La presencia del Primer Comando de la Capital (PCC), la organización criminal brasileña de mayor notoriedad, en Bolivia ha dejado de ser una sospecha marginal para convertirse en una realidad documentada y alarmante. Según un reciente mapeo del Ministerio Público del Estado de São Paulo, al menos 146 personas asociadas al PCC han sido identificadas en territorio boliviano, lo que ubica a Bolivia como el tercer país con mayor presencia de esta organización fuera de Brasil, precedido únicamente por Paraguay (con 699 integrantes) y Venezuela (656).
De ese total, 75 se hallan recluidos en penales bolivianos y 71 están en libertad, lo que refleja la doble dinámica de la presencia del PCC: control dentro del sistema penitenciario y operatividad en la sociedad civil. Esta duplicidad resulta particularmente preocupante porque mientras los penales pueden servir como semilleros de reclutamiento, los miembros libres facilitan la expansión de la organización en actividades ilícitas como el tráfico de drogas, transporte, distribución y lavado de activos.
La estrategia del PCC no se caracteriza por imponer un control territorial violento -como hacen otros grupos- sino por infiltrarse en redes ya existentes, estableciendo alianzas con clanes locales especializados en el narcotráfico, lo cual les permite operar con discreción y eficacia. El fiscal brasileño Lincoln Gakiya advierte que ninguna organización criminal en el mundo es más eficiente que el PCC en el control de cárceles.
Esta inserción del PCC en Bolivia aprovecha varios factores estructurales del país, tales como la debilidad del sistema penitenciario, la cercanía cultural y fronteriza con Brasil, y la presencia de clanes familiares dedicados al narcotráfico regional. El Informe Mundial sobre Drogas 2025 de la ONU ejemplifica esta dinámica: los clanes nacionales actúan en eslabones menores del comercio de cocaína -transporte, almacenamiento, lavado- integrándose en redes transnacionales sin ejercer control directo del territorio.
Ante este escenario, las autoridades bolivianas han comenzado a reaccionar. El ministerio de Gobierno instruyó a la Fuerza Especial de Lucha Contra el Narcotráfico (FELCN) a activar mecanismos de cooperación internacional e inteligencia junto a Brasil, en una acción bilateral para detectar la presencia de emisarios del PCC en Bolivia, destacando cómo estos aprovechan rutas estratégicas y redes familiares para reclutar personal local en el negocio ilícito.

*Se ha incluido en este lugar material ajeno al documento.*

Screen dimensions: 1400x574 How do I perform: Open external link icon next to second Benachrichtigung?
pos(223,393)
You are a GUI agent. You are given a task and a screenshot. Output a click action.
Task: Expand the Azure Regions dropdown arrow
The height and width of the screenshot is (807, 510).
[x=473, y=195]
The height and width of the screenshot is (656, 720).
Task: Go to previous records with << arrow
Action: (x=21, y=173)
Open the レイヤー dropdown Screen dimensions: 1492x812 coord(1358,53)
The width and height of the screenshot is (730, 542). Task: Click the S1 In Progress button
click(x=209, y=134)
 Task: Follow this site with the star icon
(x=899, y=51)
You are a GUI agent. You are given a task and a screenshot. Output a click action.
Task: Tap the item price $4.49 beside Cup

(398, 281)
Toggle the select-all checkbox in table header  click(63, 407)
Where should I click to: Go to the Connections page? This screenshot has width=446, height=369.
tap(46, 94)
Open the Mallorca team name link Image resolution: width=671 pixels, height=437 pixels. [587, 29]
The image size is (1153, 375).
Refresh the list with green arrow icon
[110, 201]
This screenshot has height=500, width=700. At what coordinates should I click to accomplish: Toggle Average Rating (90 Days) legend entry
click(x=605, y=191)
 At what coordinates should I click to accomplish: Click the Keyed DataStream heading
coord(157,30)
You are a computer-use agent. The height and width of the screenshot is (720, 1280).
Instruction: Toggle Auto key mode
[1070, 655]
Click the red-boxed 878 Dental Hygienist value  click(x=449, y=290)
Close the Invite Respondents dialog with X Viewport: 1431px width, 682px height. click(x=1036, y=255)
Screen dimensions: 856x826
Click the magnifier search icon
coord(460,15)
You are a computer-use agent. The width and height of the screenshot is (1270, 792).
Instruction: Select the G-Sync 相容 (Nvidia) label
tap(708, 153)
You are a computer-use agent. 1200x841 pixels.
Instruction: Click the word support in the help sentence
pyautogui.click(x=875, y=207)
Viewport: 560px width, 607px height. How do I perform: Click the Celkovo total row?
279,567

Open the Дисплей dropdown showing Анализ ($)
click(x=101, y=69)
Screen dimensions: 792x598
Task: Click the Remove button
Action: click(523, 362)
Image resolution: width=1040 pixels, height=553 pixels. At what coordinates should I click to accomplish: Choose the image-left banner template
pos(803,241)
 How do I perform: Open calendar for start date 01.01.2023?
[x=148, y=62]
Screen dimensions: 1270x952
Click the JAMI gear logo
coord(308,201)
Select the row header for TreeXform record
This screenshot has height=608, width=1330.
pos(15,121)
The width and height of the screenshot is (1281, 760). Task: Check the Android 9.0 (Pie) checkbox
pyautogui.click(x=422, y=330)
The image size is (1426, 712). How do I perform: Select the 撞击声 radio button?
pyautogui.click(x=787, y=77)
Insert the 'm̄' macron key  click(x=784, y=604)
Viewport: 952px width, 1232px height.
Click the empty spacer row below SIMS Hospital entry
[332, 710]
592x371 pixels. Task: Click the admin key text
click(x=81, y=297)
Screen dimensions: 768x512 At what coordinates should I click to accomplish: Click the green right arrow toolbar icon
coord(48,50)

La colaboración se tradujo concretamente en la captura de figuras clave. En mayo de 2025, Bolivia capturó a Marcos Roberto de Almeida -alias “Tuta”- considerado uno de los principales jefes del PCC en libertad. Fue detenido en Santa Cruz al intentar tramitar documentación falsa y repatriado a Brasil. Este caso ilustra la importancia de la cooperación policial y judicial entre Bolivia, Brasil e Interpol para enfrentar al crimen organizado.
La presencia del PCC en Bolivia representa una amenaza real y multidimensional para la seguridad nacional. No se trata de una invasión violenta, sino de una infiltración sigilosa, encubierta, basada en redes de cooperación con actores locales y en la explotación de vulnerabilidades estructurales. La respuesta estatal debe ser igualmente integral reforzando el sistema penitenciario, desarticulando redes logísticas, promoviendo la cooperación internacional, fortaleciendo la justicia y asumiendo una política de Estado libre de ambigüedades, más allá de ciclos electorales y discursos retóricos.
Solo con medidas estructurales sostenidas -y no meros operativos aislados- Bolivia podrá poner freno a esta sombra del crimen organizado que busca arraigarse y normalizarse dentro del territorio nacional.